Work required:
Below are the records; give again exactly the lines that run from the one with "Toggle the select-all header checkbox" through the last line.
** Opening Data extract block **
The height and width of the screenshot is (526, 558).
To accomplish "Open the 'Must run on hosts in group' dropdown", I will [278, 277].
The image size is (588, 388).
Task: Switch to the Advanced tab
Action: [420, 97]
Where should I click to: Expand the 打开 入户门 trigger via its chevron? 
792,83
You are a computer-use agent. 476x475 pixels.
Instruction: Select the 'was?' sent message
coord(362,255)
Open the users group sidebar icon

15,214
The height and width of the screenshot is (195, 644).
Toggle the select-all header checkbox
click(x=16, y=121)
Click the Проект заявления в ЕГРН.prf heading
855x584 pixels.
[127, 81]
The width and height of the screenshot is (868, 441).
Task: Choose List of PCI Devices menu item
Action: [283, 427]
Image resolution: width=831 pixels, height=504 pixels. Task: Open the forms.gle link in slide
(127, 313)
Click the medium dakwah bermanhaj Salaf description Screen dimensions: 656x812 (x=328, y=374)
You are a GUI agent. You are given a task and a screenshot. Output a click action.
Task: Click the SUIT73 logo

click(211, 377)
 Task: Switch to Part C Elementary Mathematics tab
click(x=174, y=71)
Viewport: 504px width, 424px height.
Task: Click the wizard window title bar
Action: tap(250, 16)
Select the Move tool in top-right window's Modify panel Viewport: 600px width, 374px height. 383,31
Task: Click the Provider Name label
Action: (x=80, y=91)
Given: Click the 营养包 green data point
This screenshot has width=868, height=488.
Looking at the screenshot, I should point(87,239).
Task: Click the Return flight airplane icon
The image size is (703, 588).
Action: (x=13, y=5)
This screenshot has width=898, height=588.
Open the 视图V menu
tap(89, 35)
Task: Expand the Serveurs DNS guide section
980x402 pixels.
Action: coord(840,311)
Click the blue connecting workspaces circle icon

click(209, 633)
** Closing Data extract block **
Completed exercise:
Toggle the select-all header checkbox
click(x=16, y=121)
Click the Проект заявления в ЕГРН.prf heading
855x584 pixels.
[127, 81]
The width and height of the screenshot is (868, 441).
Task: Choose List of PCI Devices menu item
Action: [283, 427]
Image resolution: width=831 pixels, height=504 pixels. Task: Open the forms.gle link in slide
(127, 313)
Click the medium dakwah bermanhaj Salaf description Screen dimensions: 656x812 (x=328, y=374)
You are a GUI agent. You are given a task and a screenshot. Output a click action.
Task: Click the SUIT73 logo

click(211, 377)
 Task: Switch to Part C Elementary Mathematics tab
click(x=174, y=71)
Viewport: 504px width, 424px height.
Task: Click the wizard window title bar
Action: tap(250, 16)
Select the Move tool in top-right window's Modify panel Viewport: 600px width, 374px height. 383,31
Task: Click the Provider Name label
Action: (x=80, y=91)
Given: Click the 营养包 green data point
This screenshot has width=868, height=488.
Looking at the screenshot, I should point(87,239).
Task: Click the Return flight airplane icon
The image size is (703, 588).
Action: (x=13, y=5)
This screenshot has width=898, height=588.
Open the 视图V menu
tap(89, 35)
Task: Expand the Serveurs DNS guide section
980x402 pixels.
Action: coord(840,311)
Click the blue connecting workspaces circle icon

click(209, 633)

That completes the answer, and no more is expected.